[GIVEN INSTRUCTION]
Begin at the line that has "You are a computer-use agent. The" and stop at the end of the records, then write those lines out again in full, leaving out the pictures. Multiply each coordinate in the answers by 0.85 and round to whole numbers, halves up, but keep every other number in the text unchanged.

[Records from a pointing dataset]
========

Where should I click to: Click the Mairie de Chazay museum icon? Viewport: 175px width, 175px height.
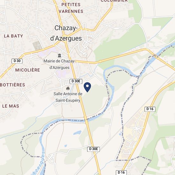pos(60,55)
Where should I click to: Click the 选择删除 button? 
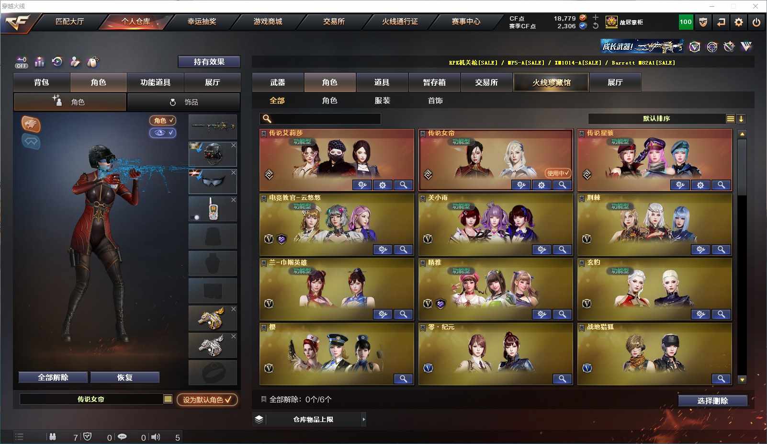tap(712, 401)
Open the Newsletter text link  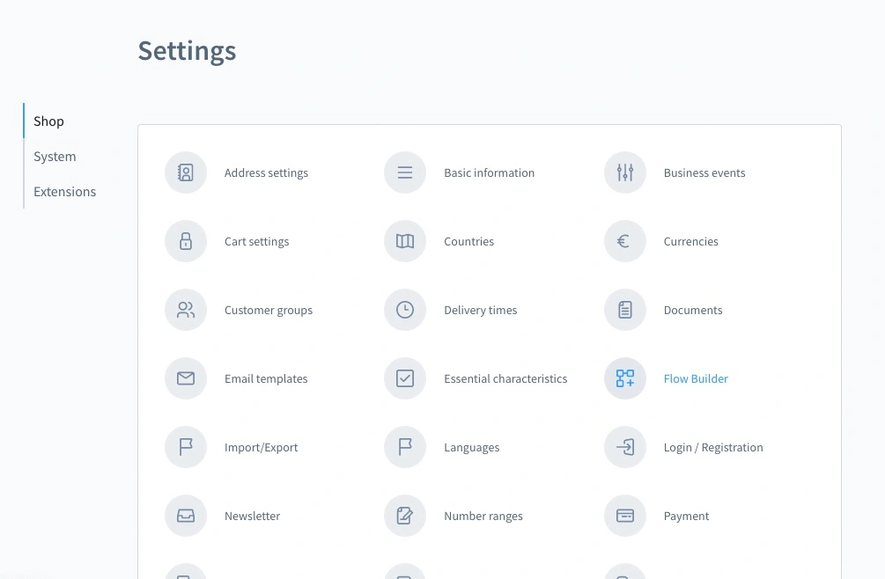coord(252,517)
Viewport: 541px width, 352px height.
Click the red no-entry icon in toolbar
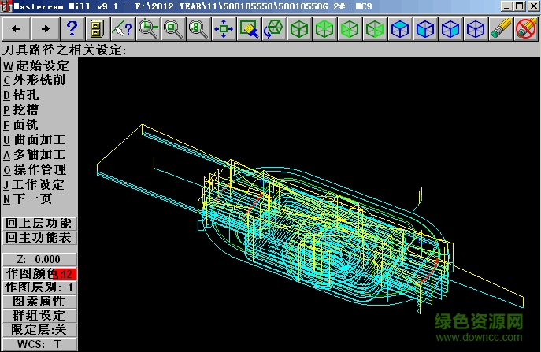[525, 30]
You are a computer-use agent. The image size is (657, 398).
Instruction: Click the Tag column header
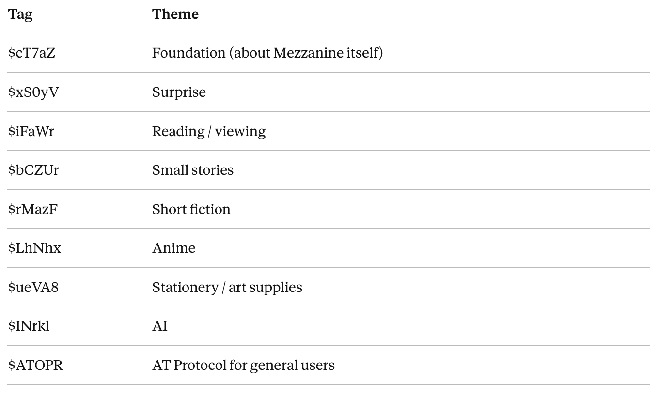tap(20, 15)
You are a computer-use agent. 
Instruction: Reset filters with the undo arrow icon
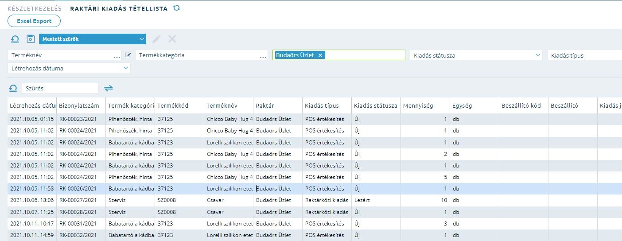pyautogui.click(x=15, y=39)
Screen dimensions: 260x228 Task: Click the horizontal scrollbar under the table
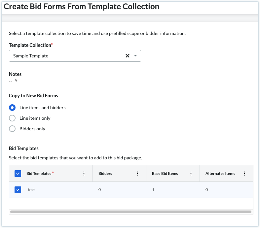tap(131, 212)
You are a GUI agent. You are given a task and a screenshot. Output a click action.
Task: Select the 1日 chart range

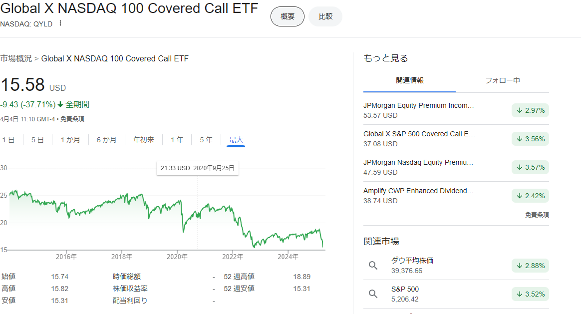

========

[TASK ANSWER]
You are a computer-use agent. The image size is (657, 398).
Instruction: Click the Tag column header
tap(17, 13)
You are a computer-use agent. 
Instruction: Reset filters with the undo arrow icon
pyautogui.click(x=13, y=33)
Screen dimensions: 260x228 Task: Click the horizontal scrollbar under the table
tap(111, 180)
You are a GUI agent. You are given a task and a screenshot. Output a click action.
Task: Select the 1日 chart range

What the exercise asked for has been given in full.